A peu de chose près, le camarade Paul Issè Iko n’est pas loin de la réalité.  A plus forte raison, le conseil des ministres du lendemain a ordonné une tournée gouvernementale explicative avec les populations. Outre ce fait, l’exécutif béninois a ordonné la défalcation et la radiation en  cas de grève des enseignants de la maternelle, du primaire et du secondaire. Toute disposition qui augure de la radicalisation de la position de l’exécutif béninois. Plus encore, le gouvernement n’entend pas céder aux revendications des enseignants. Qui estime-t-il en demandent un peu trop vu la situation économique.

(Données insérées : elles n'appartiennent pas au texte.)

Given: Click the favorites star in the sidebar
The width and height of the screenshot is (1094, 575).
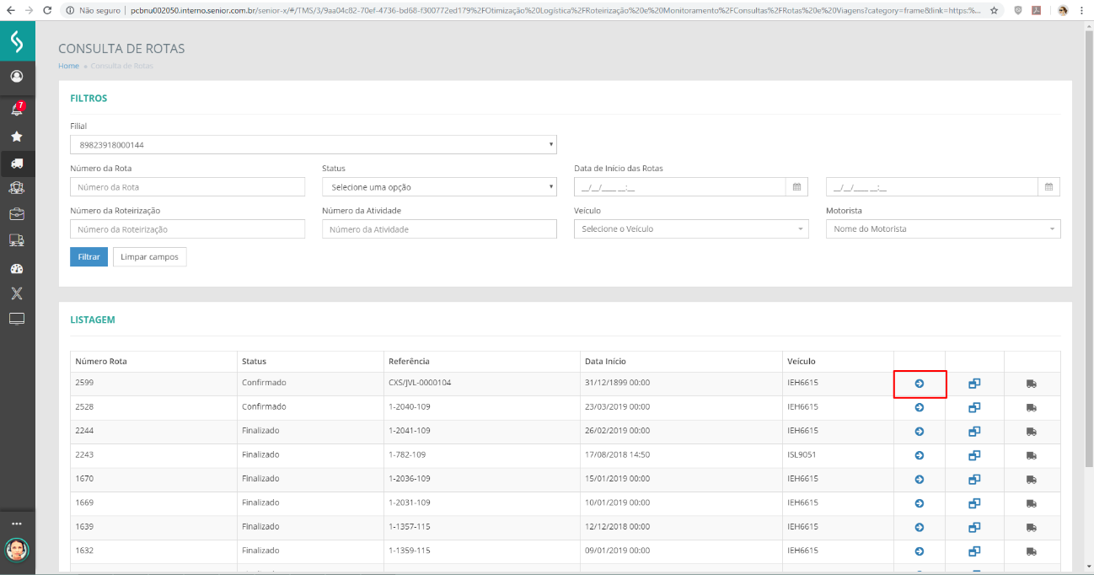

Alors, la situation est  à ce point. La semaine qui commence détient la réponse du bras de fer qui à cours entre le gouvernement et les syndicalistes. Puis que les deux parties n’entendent point céder à la pression de l’autre. Les syndicalistes entendent passer de 76 heures à 96 heures dès cette semaine. Soit quatre jours de grève sur cinq. Alors que le gouvernement agite l’exclusion et la radiation de la fonction publique des agents grévistes. Dans le même temps, le gouvernement prend les dispositions pour sécuriser les agents qui braveront le mot d’ordre et feront les cours.

En choisissant de braver le mouvement syndical, le gouvernement entend casser le mouvement syndical. Mais seulement cette posture est loin d’être un palliatif pour le présent problème.